• _PASSAGE PROVIDED_
------------------------
Yes i did. Got up early, used the bathroom and looked out into my front yard. There was a gopher sticking his head out of a freshly dug hole. Got my Big Cat out, threw on some clothes, went out side to about 24 feet. From a standing position sent a Comera Extra 10.4 grain heavy through its brain. It went straight through and moved dirt behind it so i thought i missed it. I went over to the hole and saw nothing so i thought it went back in. I went to the kitchen, got a cup of coffee and waited in my living room sitting on my couch looking out the window. After about a half hour i decided to check my aim on a small leaf in the back yard, put three shots through it at 24 feet so i was dead on. After a feww hours finally got out my flash light and looked into the hole, just saw a dead eye looking at me. Got some tongs and fished it out. Pellet went though between its ears, and out the back, went through its skull like it was not there. The Gamo Big Cat 1200 earns it keep again, that and the Comera heavy pellet. :thumb:


----------



## dsm16428

zzyzx said:


> Hey dsm, that Charlie daTuna does a nice job. I have one of his last turbo tune jobs on my RWS 48. Really made a difference. That was the first rifle I had, 20 years old and I thought - why not? Sent it in and got back one fine shooter that was smoother in every way.
> 
> That said, last week in Wyoming with a friend we both shot. Him with the 34 Panther I gave him and me with the TX200 and Marauder. Both agree for hunting the Marauder/PCP route is a good way to go. But, springers are their own fun.
> Just shooting target junk in the dump but it is easy to see where you hit when the enamel chips off the side of old stoves.


Yeah, it's probably the best thing you can do for a springer...any springer. Money well spent imo, and while my Big Cat was already a decent gun for being what I call an "economy model", It's simply a beast now! Not really any faster than it was stock (knew not to expect that anyways), but waaaay more consistant and actually alot quieter. 
Funny you mention the PCP's too! I was litterally JUST looking through my Pyramid Air catalog! :rollin: I'm seriously considering a decent PCP in AT LEAST .25 cal., maybe .357 or even larger, but unfortunately you can't hunt with them in PA other than to remove "vermin" and there really isn't any vermin big enough to qualify as legal around here save for the odd possum or **** in the garbage and the Big Cat can already make easy work of them. :evil: I've shot them quite a bit and have to say, I love them! Totally different feel alltogether and the best part is you don't have to hold them just so to get them to shoot right. We're going down south this comming late spring for some hog hunting and I would love to have a nice big bore PCP with me and see the looks on the other guys' faces when the "guy with the BB gun" whacks a big hog! :thumb:


----------



## Deadcalm

Finally found some time to shoot a little. Shot 6 5shot groups at 22 yards in the back yard. Almost over the cold my wife gave me about a week ago. Felt good to send some pellets down range. Hope to start the new year with regular practice. Happy New Year to all. :beer:


----------



## Deadcalm

Sunny day today, nice and warm. Shot 50 pellets through the Big Cat at 25 yards in the backyard. Had a few nice groups, rest was just getting in some trigger time. First practice of the year.
------------------------
• _SUPPLIED RECORDS_

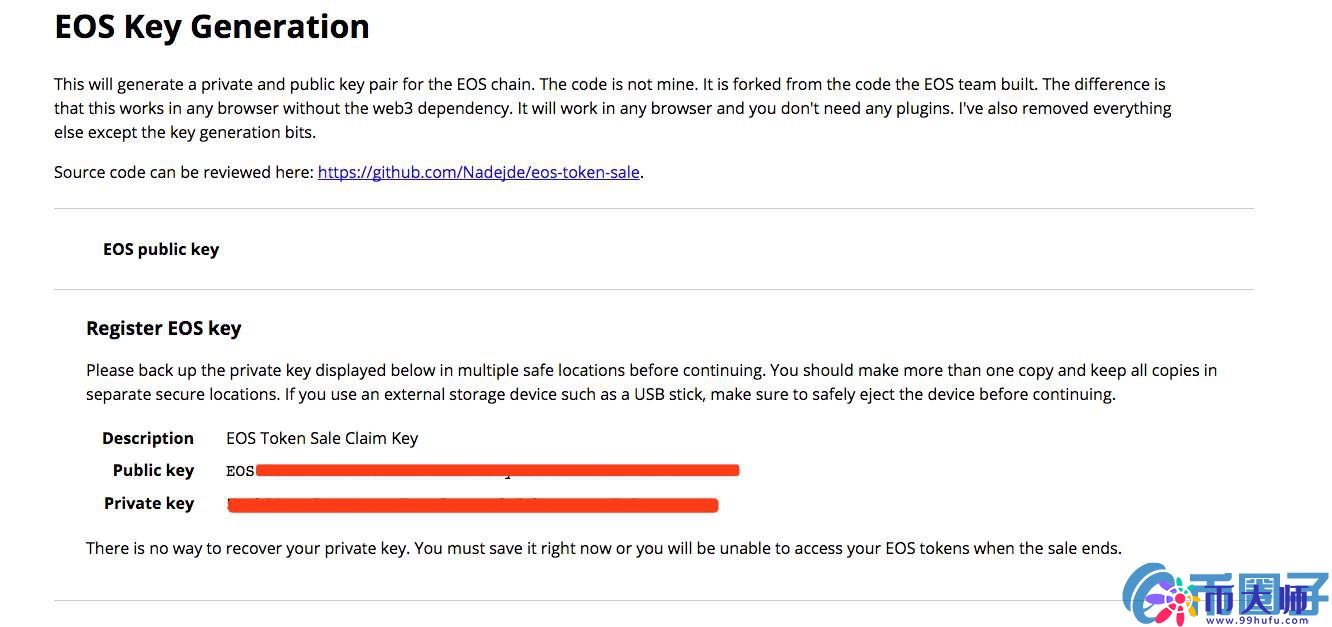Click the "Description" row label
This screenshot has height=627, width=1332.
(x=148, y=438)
------------------------
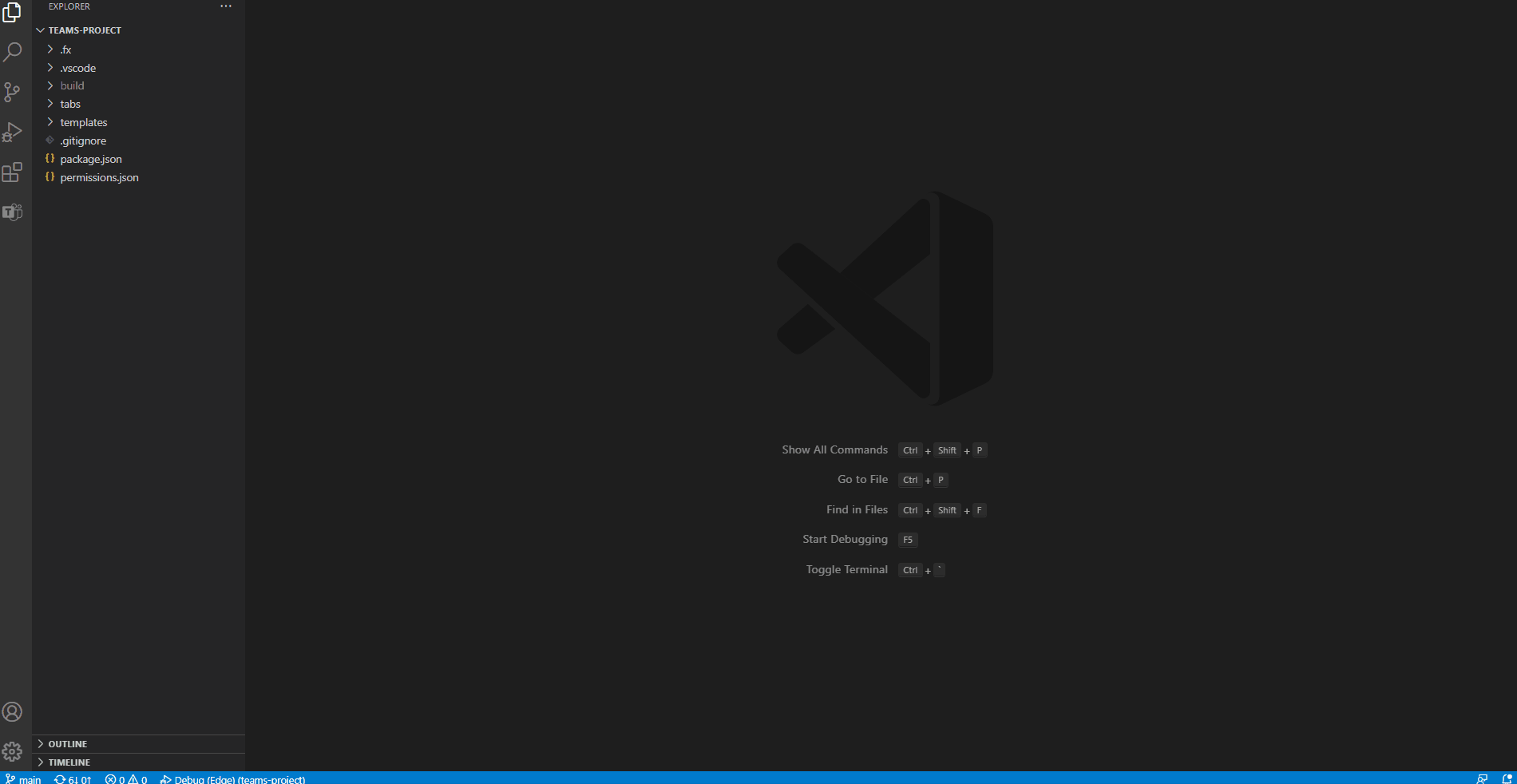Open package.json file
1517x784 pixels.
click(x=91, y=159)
------------------------
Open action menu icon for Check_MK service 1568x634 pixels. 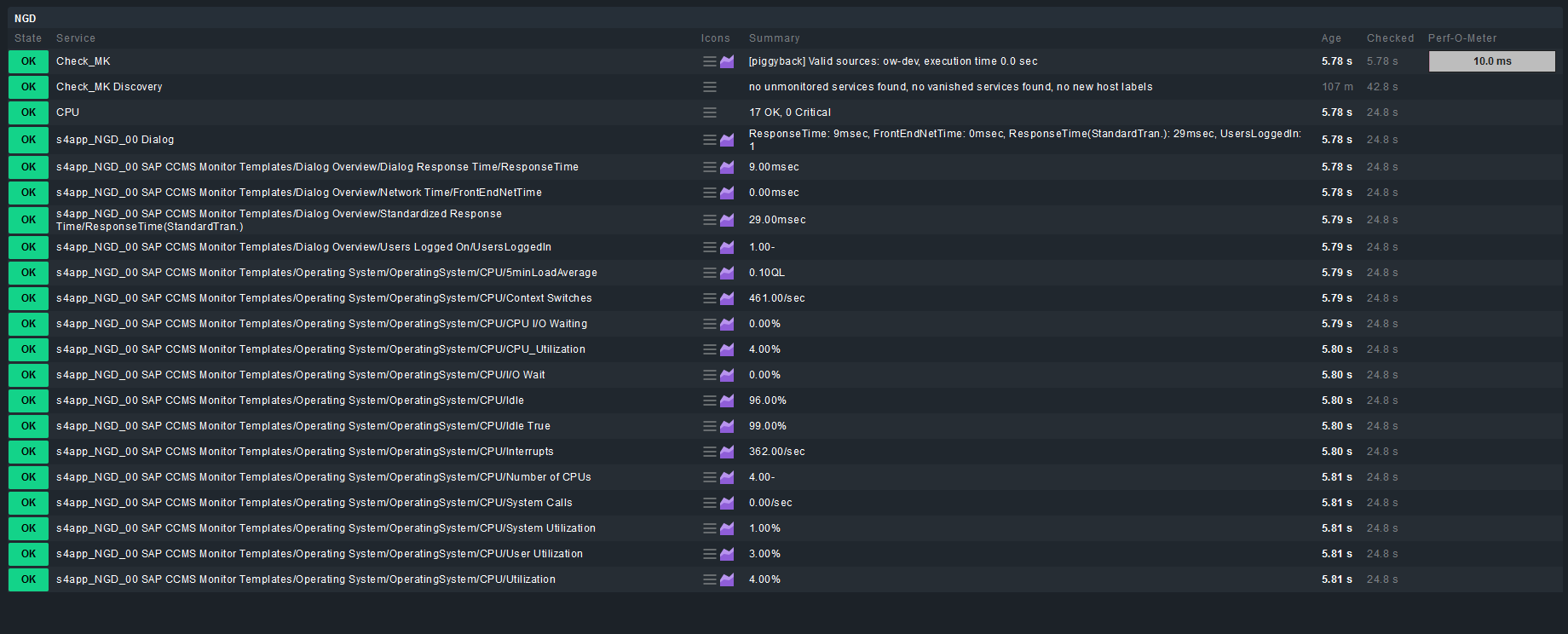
------------------------
• _PROMPT 1_
Reproduce the listing lines beginning with the line that has "Open package.json file" and ending after the line that has "click(x=91, y=159)". Omit the pictures from your copy.
• _PROMPT 2_
Write the next part of the forum thread about air rifle shooting, picking up after its final post.
The forum thread about shooting pests with air rifles has no connection to the listing.

• _OUTPUT 1_
Open package.json file
1517x784 pixels.
click(x=91, y=159)

• _OUTPUT 2_
----------



## Deadcalm

It's been awhile. Some young crows have been hanging around lately so i got out my Big Cat and sent a few of them to crow heaven using my Cometa Exact Heavy pellets. They just drop when they are hit. The Big Cat 1200 is spot on after getting the scope dialed in and putting 500 or so pellets through it. I have not practiced at all except for knocking down the crows. Hope everyone is well. 8)


----------



## dsm16428

Took the Big Cat for a little walk yesterday. Four chucks taken all with one shot with Crossman Premier domed HP pellets at ranges from 20 yards to about 38 yards. All were righ in the ear hole...all they did was flop... :evil:


----------



## Deadcalm

Got in some trigger time shooting a small white square on the bottom of a box that i set up at 23 yards in the back yard. Used up some coated hollow points. Had to hold off a bit because a stupid song bird landed on the grass in front of the box. Once it left used up some more hollow points.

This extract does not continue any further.